# Work request
Retype the data below, every word of it, exactly.

=== Exercise material ===

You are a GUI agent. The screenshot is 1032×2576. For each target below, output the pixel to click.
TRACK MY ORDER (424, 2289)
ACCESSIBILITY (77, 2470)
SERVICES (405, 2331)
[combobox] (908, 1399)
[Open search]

===

# Written solution
You are a GUI agent. The screenshot is 1032×2576. For each target below, output the pixel to click.
TRACK MY ORDER (424, 2289)
ACCESSIBILITY (77, 2470)
SERVICES (405, 2331)
[combobox] (908, 1399)
[Open search]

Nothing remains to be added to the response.